She wished Mrs. Baird would not do that!
The little girl, 10 years old, squirmed in her seat and wished she could slide down under the desk and disappear.
Once again she aced the test and her teacher was talking about it to the entire class. She was comparing her results with those of older children who had not done as well. She was the youngest in her class, although she was tall for her age.
Every time Mrs. Baird did that, she was afraid to go out on the playfield because she knew “they” would find ways to make her life miserable. They would call her names and find reasons to laugh at her and taunt her.
She never told Mrs. Baird because she knew what would happen. Mrs. Baird would punish them with her cane and they would find a way to make her pay.
“They” were a large group of girls who seemed to be all related to each other: sisters, cousins and perhaps even aunts. They were from different grades and lived in the same community several miles from the school, so traveled together. Secretly, Janey thought of them as the ‘wolf pack.” She dared not share that thought with anyone else though. They were a powerful group and she did not know who exactly were close friends with them, especially with the two girls in her class, who seemed to be the leaders of the pack. She knew only too well that the easiest way to get an “in” into their group would be to suggest that she, or anyone else they did not like, said something about them.
Janey could not remember when or why this hatred for her started. She was not sure she knew of any other reason other than the fact that every time she did well in a test or wrote a good essay, Mrs. Baird would speak about her grades and reprove the class for not getting better grades in many subjects since most were older than she was.
Mrs. Baird was a superb headmistress with a stellar record. This was why her mother, in particular, who placed a high value of getting a very good education by-passed many schools to send Janey to this school. Janey, however, felt Mrs. Baird could do with some lessons from her mother. She remembered her mother always saying that ‘one of the worse things you could do is to compare two children with each other.’ Her mother even chastised a lady who was always comparing her two sons, praising one and criticizing the other telling her she should never do that as it could result in enmity between the two boys.
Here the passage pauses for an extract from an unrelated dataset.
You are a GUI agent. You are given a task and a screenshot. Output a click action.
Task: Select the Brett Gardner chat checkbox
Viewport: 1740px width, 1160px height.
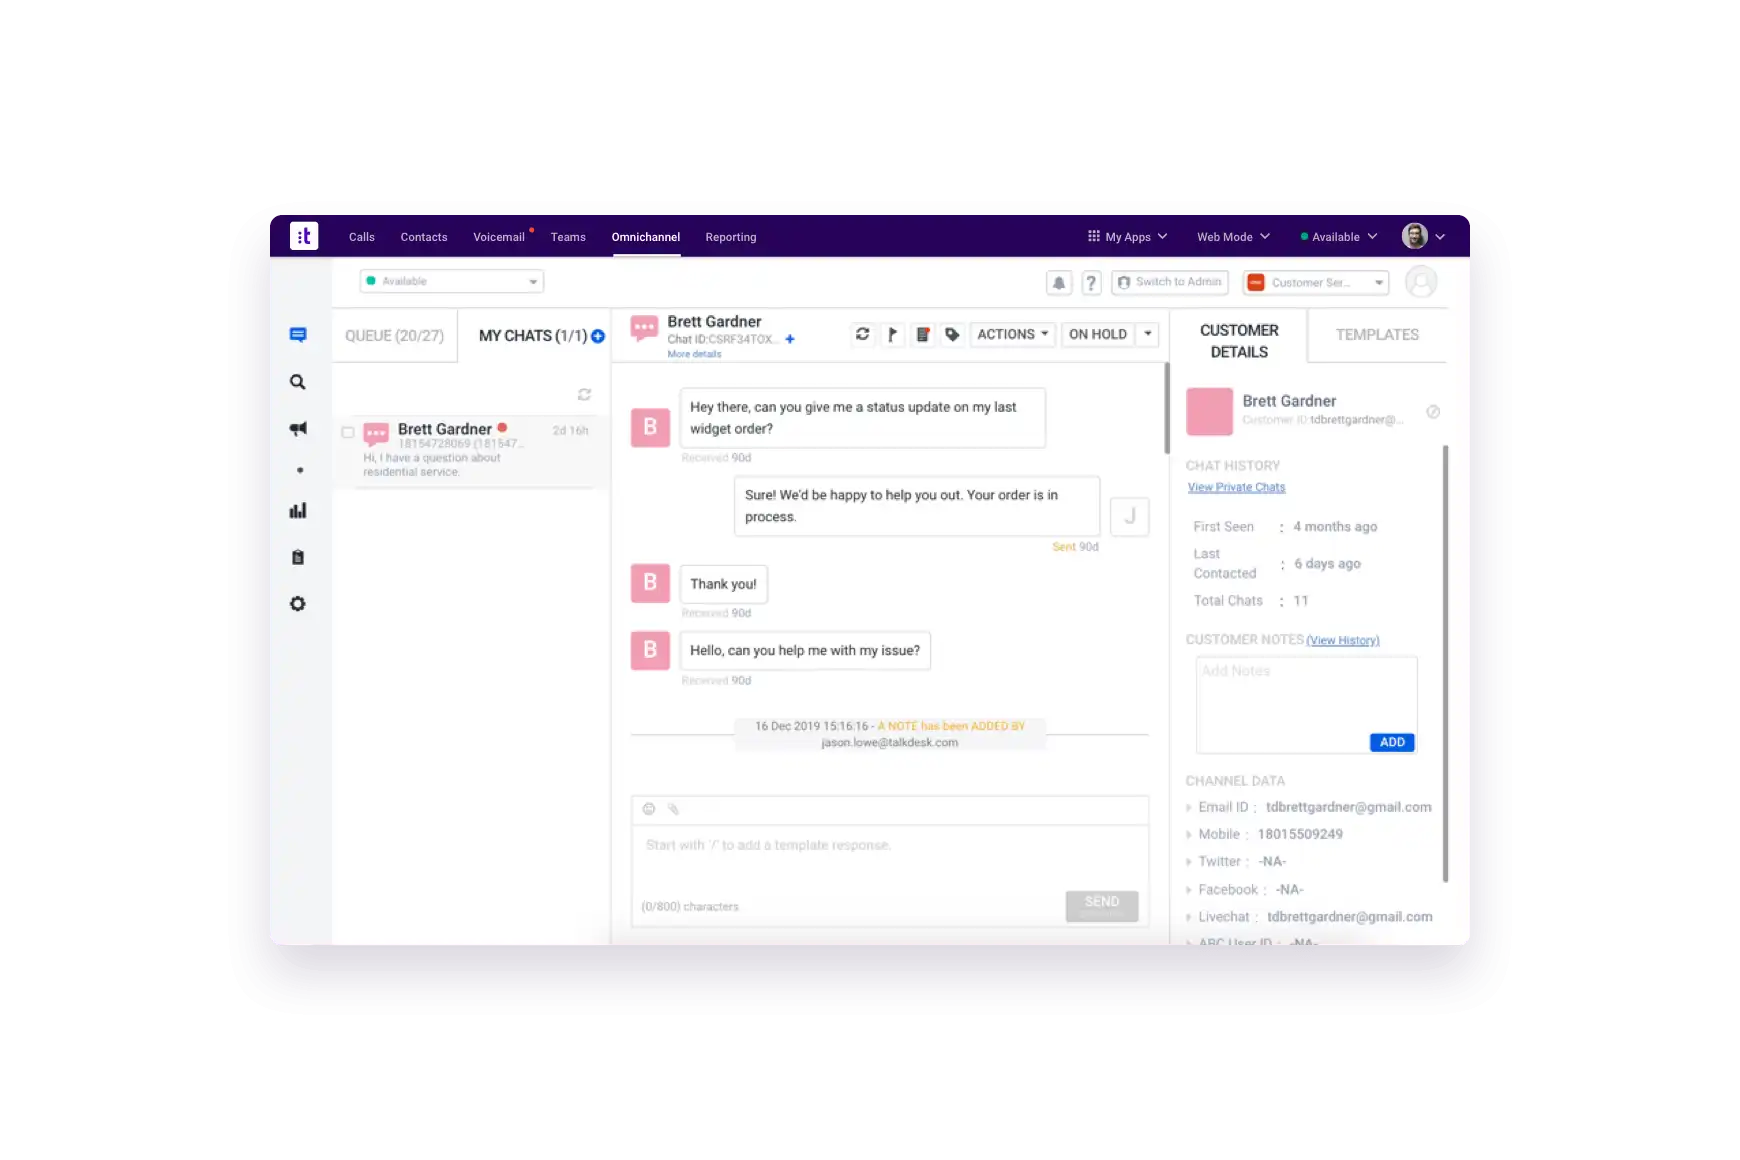pyautogui.click(x=348, y=433)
This was 1964 and not many public buses traveled between that area and her hometown. The only direct bus passed before school ended. Thus she had to walk a mile after school to get to another bus for a 45-minute drive home. Many times she walked alone, as no one else in her class walked that far in that direction. Most of her classmates went in the opposite direction to their homes.
Unfortunately, the ‘wolf pack’ walked the same direction, for about half a mile, before turning off.
Things came to a head one evening after school. As she walked by herself she came around the corner and they were waiting for her. Although it was on the main road, they chose a spot that was out of sight of the school. Her heart sank! They told her they were going to teach her a lesson for being a show-off and thinking she was better than they were.
Janey saw sympathy in the eyes of one girl but knew she would not get any help from her as they pushed her to the ground and dragged her by her long braids. She did not fight back because that was NOT something you were brought up to do. And fighting on the streets? That was against every rule! In addition, she knew she could not fight all of them. They were raised totally different from her and she sensed that if she hit back they would hold her so the leader could do more damage. They were smart! They did not attack her on the school premises where they could have been expelled or severely punished, and they did it where residents could not easily see. It was her word against theirs.
She would tell her parents a long, long time after as she knew it would break her mother’s heart and she’d blame herself.
TAKEAWAY: Today bullying is a lot worse than it was in 1964. Even as you teach your children to be peaceable, teach them to speak up for themselves. This may be to speak to an authority figure or someone to whom they can look to for support. Help them how to deal with bullies. Do not leave it to chance! Often bullies work in a group. Protect your children or grandchildren so they can know how to conduct themselves when faced with bullying at school.